F. nucleatum-pretreated cells and the corresponding control cells were treated with actinomycin D (MCE, China, 10 μg/ml) to inhibit further RNA synthesis. Cells were harvested at the indicated time points, total RNAs were extracted. The remaining mRNA levels of KIF26B in each group were detected by quantitative RT-PCR. The remaining RNA levels at each time point were normalized to that of the first time point (0 h).

Transcription factors prediction

The online bioinformatics tools AnimalTFDBI (http://bioinfo.life.hust.edu.cn/AnimalTFDB/) (Binding score top1000; P value top1000) and TRANSFAC (http://gene-regulation.com/pub/databases.html) were used to scan the potential transcription factors of METTL3. The sites with the highest binding score for each transcription factor were reserved. JASPAR (http://jaspar.genereg.net/) was used to evaluate the binding score of two selected transcription factors.

Bioinformatics analysis

A total number of 380 colorectal cancer patients from the TCGA database with TPM gene expression standard values and complete pathological information were available for analysis.
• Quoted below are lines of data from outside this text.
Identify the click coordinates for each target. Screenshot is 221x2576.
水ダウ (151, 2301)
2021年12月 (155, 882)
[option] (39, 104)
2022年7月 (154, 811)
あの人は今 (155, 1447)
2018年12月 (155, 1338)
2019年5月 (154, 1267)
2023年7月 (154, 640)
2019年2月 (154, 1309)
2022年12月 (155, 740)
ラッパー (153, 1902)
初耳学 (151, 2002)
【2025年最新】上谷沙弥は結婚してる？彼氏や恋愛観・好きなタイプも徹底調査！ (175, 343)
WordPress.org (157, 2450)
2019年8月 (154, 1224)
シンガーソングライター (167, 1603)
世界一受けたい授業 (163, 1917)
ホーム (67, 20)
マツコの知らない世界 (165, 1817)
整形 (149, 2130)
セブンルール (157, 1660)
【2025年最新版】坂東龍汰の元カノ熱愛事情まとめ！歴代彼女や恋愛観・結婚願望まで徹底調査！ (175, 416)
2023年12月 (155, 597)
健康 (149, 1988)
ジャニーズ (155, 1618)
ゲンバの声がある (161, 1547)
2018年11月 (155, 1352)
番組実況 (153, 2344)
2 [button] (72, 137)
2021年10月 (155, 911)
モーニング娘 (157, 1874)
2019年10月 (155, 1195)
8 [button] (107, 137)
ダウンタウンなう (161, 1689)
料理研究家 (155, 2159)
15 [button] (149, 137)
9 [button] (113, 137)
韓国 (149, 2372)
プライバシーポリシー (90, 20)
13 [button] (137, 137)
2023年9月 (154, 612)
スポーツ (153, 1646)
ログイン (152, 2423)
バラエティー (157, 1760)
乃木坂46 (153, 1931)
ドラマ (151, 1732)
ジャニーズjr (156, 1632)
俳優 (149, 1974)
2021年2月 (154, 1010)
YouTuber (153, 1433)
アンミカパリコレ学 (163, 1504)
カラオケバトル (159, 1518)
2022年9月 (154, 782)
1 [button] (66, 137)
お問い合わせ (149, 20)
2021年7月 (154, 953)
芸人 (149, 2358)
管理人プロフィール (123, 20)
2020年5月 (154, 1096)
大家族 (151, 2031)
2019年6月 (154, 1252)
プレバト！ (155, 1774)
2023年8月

The patients were ranked according to the expression levels of KIF26B. The top 1/3 patients were defined as the KIF26B high expression group (n = 129), and the bottom 1/3 patients were defined as the KIF26B low expression group (n = 129). These two groups of patients were applied for Kaplan–Meier survival curves analysis and multivariable analysis.

Statistics and reproducibility

Each experiment was performed at least three biological replicates. Results are presented as the mean ± SD, comparisons were made using two-tailed Student’s t-test, two-tailed paired t-test or two-tailed nonparametric Mann–Whitney U-test, and p < 0.05 indicates statistical significance. Statistical analyses were performed using the GraphPad Prism 7 software. Liver and bone metastases were monitored by BLI and quantified by Living Image software. The dot blot and western blot results were quantified using Image J 1.53 software and normalized to the loading control or GAPDH, respectively.

Reporting summary

Further information on research design is available in the Nature Research Reporting Summary linked to this article.